Richard Lutz kennt man ja vielleicht, Hans-Hilmar Rischke eher nicht. Er ist etwas der Typ Clint Eastwood, groß gewachsen und imposant. Oft steht er für Recht und Ordnung ein, denn das ist sein Job, er ist Leiter der Konzernsicherheit der Deutschen Bahn. Hier merkt man ihm gelegentlich den ehemaligen Bundespolizisten an. Ihn hatte Richard Lutz übrigens gleich nach meinem Gespräch angerufen. Schicksale von Menschen kennt Hilmar auch, einige prägten ihn.
Also werden Menschen nicht vertrieben, Verantwortung wird nicht delegiert
So weiß er: Manchmal können obdachlose Menschen in Bahnhöfen zum Problem werden. Aber fast immer sind sie auch Menschen, die unsere Unterstützung benötigen. Also werden Menschen nicht vertrieben. So gut es geht, wird ihnen geholfen. Herz und Kopf sind beieinander. Man schaut hin, nicht weg, Verantwortung wird nicht delegiert.
Dass Hilmar später in diesem Jahr gemeinsam mit der Berliner Stadtmission und Auszubildenden des Sicherheitsbereiches über Monate jeden Tag auf dem Marheinekeplatz in Kreuzberg Essen verteilte, habe ich schon einmal erwähnt. Am Anfang der Pandemie war das, als etliche Obdachloseneinrichtungen Angebote deutlich reduzieren mussten. „Wir müssen doch was tun“, so Hilmar damals abends am Telefon. Zehn Minuten später stand das konkrete Angebot. Wir lernten dann übrigens eine Menge auf der Straße.

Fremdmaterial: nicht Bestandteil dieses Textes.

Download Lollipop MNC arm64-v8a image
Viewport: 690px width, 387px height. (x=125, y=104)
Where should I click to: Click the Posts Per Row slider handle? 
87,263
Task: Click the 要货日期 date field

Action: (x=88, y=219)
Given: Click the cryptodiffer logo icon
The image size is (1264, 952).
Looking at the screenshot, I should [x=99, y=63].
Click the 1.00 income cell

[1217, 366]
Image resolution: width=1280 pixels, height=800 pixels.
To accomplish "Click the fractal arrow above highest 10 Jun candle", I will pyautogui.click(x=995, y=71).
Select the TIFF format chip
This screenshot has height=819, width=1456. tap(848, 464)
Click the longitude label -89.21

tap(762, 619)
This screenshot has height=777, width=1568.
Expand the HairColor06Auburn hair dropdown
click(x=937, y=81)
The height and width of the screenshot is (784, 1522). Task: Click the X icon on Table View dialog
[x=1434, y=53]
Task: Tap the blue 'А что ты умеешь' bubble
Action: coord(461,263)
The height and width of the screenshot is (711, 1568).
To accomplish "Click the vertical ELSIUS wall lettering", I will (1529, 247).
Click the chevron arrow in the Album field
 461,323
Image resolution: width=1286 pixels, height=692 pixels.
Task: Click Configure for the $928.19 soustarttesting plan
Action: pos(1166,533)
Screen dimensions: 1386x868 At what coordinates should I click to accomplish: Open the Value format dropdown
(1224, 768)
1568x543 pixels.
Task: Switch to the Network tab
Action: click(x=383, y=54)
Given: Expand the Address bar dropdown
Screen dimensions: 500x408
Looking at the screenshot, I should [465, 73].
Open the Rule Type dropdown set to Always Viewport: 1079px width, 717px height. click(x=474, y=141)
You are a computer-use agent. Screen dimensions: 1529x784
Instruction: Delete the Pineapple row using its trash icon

Zum Beispiel, unsere Vorurteile über Menschen zu überprüfen und abzubauen.
Wir werden die Füße nicht stillhalten – auch nicht dürfen
Eines kommt dann zum anderen, aus der Essensausgabe wurde bald ein Baustein in der Ausbildung junger Menschen bei der Bahn. Fairer Umgang mit Obdachlosen. Weil das prima in Berlin klappte, arbeiten jetzt Menschen an der bundesweiten Umsetzung. Übrigens gemeinsam mit anderen Kräften, die auf Bahnhöfen arbeiten – liebe Grüße an die Bundespolizei. Die Gesellschaft, das sind nicht die anderen, das sind wir!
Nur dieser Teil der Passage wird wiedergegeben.